(Dataset entries)
---
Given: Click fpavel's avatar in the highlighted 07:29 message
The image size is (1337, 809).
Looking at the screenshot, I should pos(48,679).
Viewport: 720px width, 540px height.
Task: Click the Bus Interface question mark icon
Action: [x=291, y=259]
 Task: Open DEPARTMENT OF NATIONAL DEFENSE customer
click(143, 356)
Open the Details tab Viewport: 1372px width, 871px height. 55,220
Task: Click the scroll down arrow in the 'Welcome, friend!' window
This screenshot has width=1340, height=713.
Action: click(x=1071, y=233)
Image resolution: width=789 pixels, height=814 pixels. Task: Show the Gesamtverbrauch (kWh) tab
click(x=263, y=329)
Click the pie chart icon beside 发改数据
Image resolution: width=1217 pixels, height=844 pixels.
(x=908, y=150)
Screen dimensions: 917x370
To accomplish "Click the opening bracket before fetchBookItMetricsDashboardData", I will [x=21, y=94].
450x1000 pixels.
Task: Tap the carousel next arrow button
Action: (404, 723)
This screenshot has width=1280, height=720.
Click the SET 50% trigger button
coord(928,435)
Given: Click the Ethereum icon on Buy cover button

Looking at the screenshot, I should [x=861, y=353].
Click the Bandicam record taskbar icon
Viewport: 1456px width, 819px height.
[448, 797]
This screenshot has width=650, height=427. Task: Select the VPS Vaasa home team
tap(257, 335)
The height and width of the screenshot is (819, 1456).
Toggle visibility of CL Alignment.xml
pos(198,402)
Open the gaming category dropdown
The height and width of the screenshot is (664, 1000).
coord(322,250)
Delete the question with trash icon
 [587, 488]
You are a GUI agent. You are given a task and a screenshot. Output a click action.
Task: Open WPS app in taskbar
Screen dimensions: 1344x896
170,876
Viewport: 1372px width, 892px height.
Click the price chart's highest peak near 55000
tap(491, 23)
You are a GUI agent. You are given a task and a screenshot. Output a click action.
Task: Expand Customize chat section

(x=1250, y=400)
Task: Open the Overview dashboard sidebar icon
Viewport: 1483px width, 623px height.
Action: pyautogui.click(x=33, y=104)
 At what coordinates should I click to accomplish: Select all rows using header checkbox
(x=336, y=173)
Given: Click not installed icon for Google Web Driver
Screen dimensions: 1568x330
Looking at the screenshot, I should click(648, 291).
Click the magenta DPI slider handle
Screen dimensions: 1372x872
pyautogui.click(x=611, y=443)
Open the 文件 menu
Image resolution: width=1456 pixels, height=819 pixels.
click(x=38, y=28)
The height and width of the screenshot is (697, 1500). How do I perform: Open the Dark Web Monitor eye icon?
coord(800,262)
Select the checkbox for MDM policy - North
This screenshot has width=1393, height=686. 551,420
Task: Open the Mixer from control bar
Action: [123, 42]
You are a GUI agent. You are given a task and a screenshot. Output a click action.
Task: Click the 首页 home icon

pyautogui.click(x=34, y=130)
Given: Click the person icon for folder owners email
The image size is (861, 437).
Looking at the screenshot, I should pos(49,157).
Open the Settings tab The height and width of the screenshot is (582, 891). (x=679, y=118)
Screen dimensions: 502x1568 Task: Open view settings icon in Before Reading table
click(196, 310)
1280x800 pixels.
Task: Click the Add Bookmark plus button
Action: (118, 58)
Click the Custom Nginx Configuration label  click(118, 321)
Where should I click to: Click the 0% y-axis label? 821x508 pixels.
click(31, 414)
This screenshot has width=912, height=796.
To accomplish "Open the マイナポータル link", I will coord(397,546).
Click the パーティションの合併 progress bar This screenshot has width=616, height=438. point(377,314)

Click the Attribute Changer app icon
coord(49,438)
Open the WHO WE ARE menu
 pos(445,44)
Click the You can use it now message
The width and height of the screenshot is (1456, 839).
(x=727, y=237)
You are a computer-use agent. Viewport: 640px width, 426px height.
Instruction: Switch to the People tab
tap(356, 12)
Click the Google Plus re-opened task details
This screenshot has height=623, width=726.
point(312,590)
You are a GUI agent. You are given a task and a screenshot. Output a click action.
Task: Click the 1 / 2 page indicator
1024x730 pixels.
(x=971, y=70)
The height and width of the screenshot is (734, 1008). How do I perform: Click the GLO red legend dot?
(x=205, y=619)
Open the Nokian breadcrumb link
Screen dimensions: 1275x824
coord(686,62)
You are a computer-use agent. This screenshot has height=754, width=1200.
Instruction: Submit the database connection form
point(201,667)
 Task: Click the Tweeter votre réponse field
---
## [Exercise aim]
Can you lay out the entries from the line that contains "You are a computer-use agent. Viewport: 640px" through the line that contains "point(312,590)", both included, as a two-column CSV with the columns instruction and answer? Give one row per entry, and put each value in a single quoted field with line breaks turned into spaces.

## [Task answer]
instruction,answer
"You are a computer-use agent. Viewport: 640px width, 426px height. Instruction: Switch to the People tab","tap(356, 12)"
"Click the Google Plus re-opened task details This screenshot has height=623, width=726.","point(312,590)"